Magdalena despertó de un profundo sueño. Su día de
gloria comenzaba. La calle, la vida, la luz… le producían un vértigo excitante.
Al asomar al exterior, después de tanto tiempo, el reconfortante calor del sol
la hizo revivir; un contraste abismal con su obligada e infinita reclusión, en
que el frío le taladraba los huesos y le escarchaba el alma. De inmediato fue
atrapada por una auténtica eclosión de estímulos, que reavivaban sus sentidos:
la refrescante brisa; los penetrantes aromas de las especias (achiote, clavo, coriandro,
cardamomo…), de los dulces (tortas, tejocote,
pan de muerto…), la exquisita fragancia de las flores (cempasúchiles,
nubes, terciopelos, rosas, claveles, crisantemos…), el bálsamo de las velas…; el arrebatador colorido
y sus matices infinitos… Interiorizo sus sensaciones hasta rozar el éxtasis.
Celebraba la festividad año tras año, con renovada ilusión;
ese día de recuerdos entrañables en que las familias se reunían y rememoraban a
sus difuntos con cariño y entusiasmo. Ella era una extraña, a nadie conocía y para
casi todos pasaba inadvertida, pero le encantaba entremezclarse con las
personas e imaginar que se interesaban por ella, que la querían. Garbeaba a su
alrededor y disfrutaba con ellas de la festividad. A través de las ventanas
contemplaba con ternura el interior de los hogares, cuya calidez añoraba.

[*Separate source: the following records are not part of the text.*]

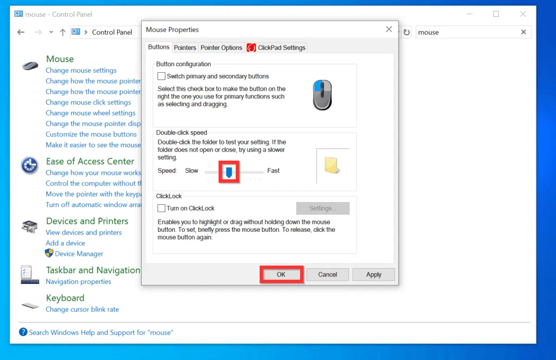Click the Keyboard icon in results

(29, 305)
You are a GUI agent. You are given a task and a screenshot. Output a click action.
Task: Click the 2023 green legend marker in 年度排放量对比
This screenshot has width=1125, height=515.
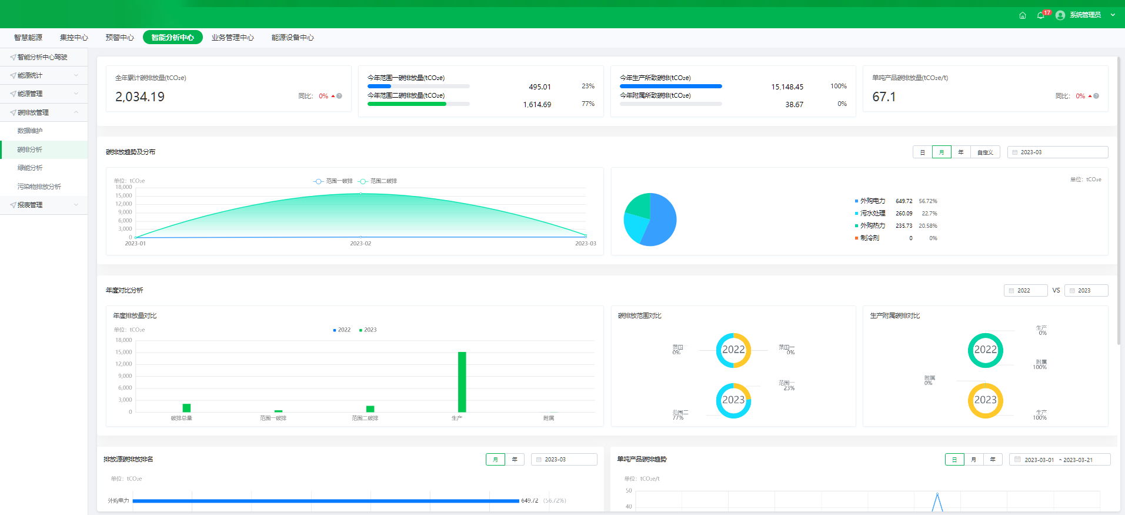coord(360,330)
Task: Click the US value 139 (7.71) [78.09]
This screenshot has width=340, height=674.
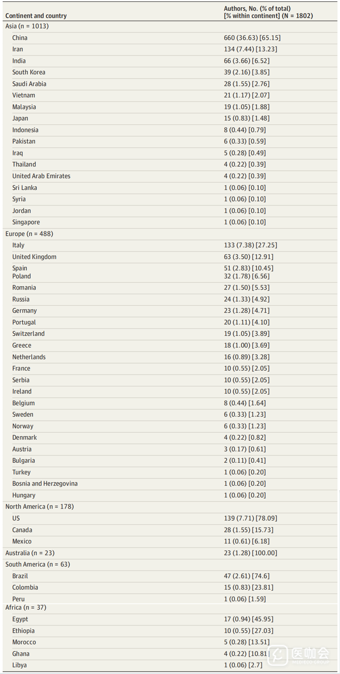Action: (x=250, y=518)
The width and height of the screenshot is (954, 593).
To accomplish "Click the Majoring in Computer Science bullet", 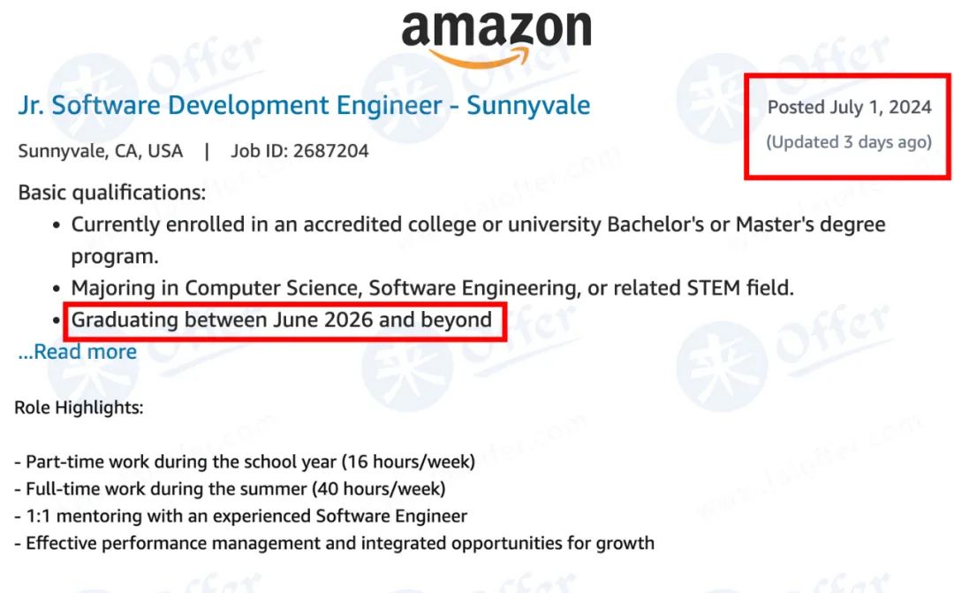I will click(433, 288).
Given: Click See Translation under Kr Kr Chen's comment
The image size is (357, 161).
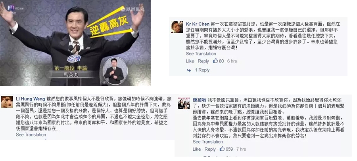Looking at the screenshot, I should coord(201,54).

Cada noviembre retornaba por él, y solo por él, hasta
aquel rincón de México, aderezado de embrujo. Por el hombre a quien amó y que
la amó; porque su recuerdo era poderoso e indeleble y la mantenía encadenada. Lo
llevaba impregnado en su esencia y en su espíritu. Se recordaba en sus brazos,
en aquella memorable celebración del Día de los Muertos; en que se entregaron
el uno al otro. Se dejaron mecer por la sensual melodía hasta perder el aliento.

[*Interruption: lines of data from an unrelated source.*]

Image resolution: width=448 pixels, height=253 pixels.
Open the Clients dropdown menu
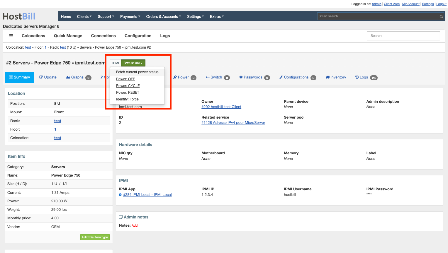coord(84,16)
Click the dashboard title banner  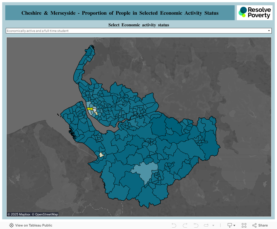120,13
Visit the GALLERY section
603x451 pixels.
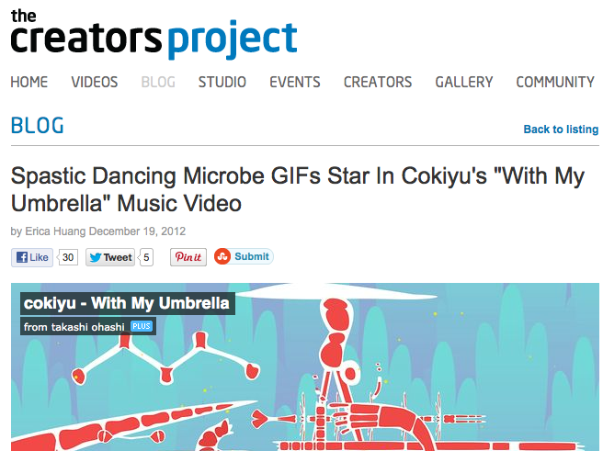[x=464, y=82]
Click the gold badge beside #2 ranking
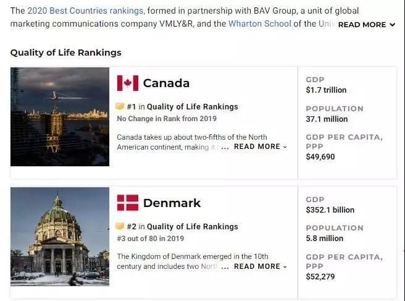This screenshot has height=301, width=405. tap(120, 226)
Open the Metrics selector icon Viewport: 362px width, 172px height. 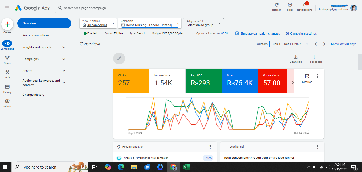[307, 76]
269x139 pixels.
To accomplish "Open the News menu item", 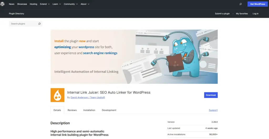I will pos(12,4).
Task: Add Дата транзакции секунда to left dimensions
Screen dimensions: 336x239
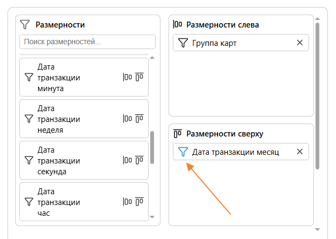Action: [x=128, y=160]
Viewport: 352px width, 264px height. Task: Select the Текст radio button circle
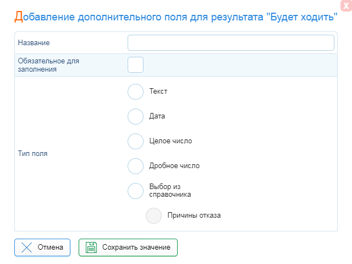pos(135,91)
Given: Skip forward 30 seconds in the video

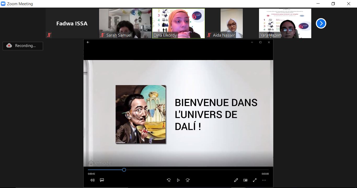Looking at the screenshot, I should (188, 180).
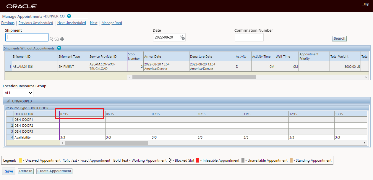
Task: Click the plus icon next to Shipment
Action: point(62,39)
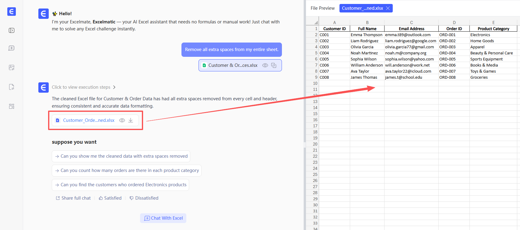The height and width of the screenshot is (230, 520).
Task: Share the full chat
Action: pos(73,198)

Bailaron hasta el delirio. Se internaron entre los flamboyanes que resplandecían
más allá de las palapas. La hierba les brindó un dulce lecho. Miradas,
caricias, suspiros, jadeos, promesas… Se amaron con frenesí y se poseyeron. Un
juramento de amor eterno quedo grabado en sus venas.

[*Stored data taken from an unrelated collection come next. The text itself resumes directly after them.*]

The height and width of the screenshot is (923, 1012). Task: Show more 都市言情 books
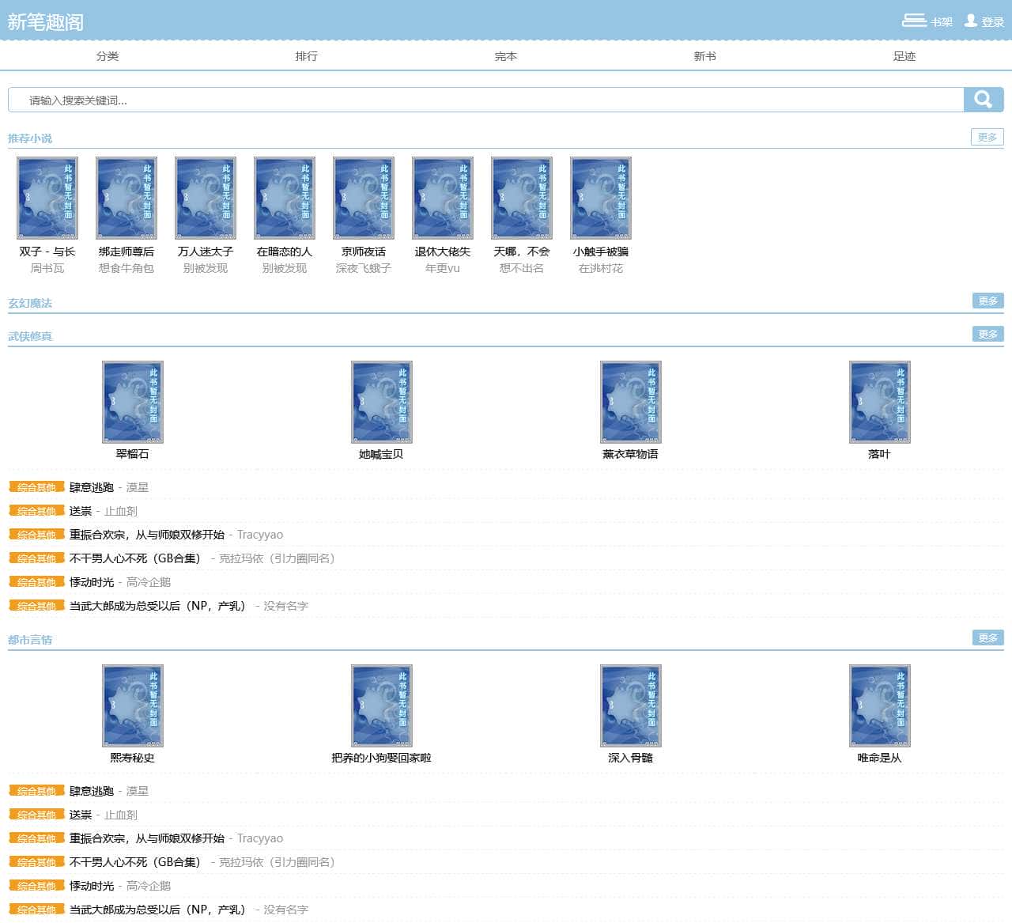(x=987, y=637)
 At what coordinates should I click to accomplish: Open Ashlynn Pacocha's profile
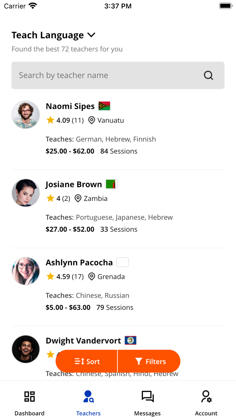(x=79, y=262)
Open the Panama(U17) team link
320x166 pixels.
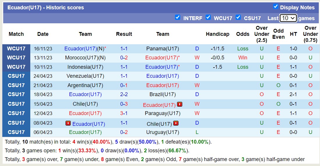pos(162,49)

Cuando Magdalena sufrió el trágico accidente, él la
acompañó hasta el último respiro y hasta su última morada. Mientras la tierra
caía, se mantenía estático, con el semblante demudado y
la expresión errante.
Después desapareció. Nunca más lo vio. Se refugió en
el olvido, con egoísmo, para asfixiar su propio sufrimiento, ignorándola,
borrándola de su memoria. La dejó tirada como a una cháchara y buscó consuelo en
otra. Magdalena quedó allí, abandonada, descorazonada, sepultada bajo la gélida
losa de un desolado camposanto. Él nunca más se presentó para otorgarle
atenciones: unas flores, unas lágrimas, unas palabras, un detalle de amor sobre
su tumba... «¡Enamorado mezquino!».
Sin embargo, Magdalena jamás renunciaría a la
esperanza de un reencuentro. Se aferraba al anhelo de verlo aparecer para reunirse
con ella y compartir sus muertes.
La tarde se consumía, las horas expiraban, la
libertad y el optimismo se evaporaban. Debía regresar a su fúnebre tálamo hasta
que un nuevo Día de los Muertos la despertara y la trajera de vuelta a la vida.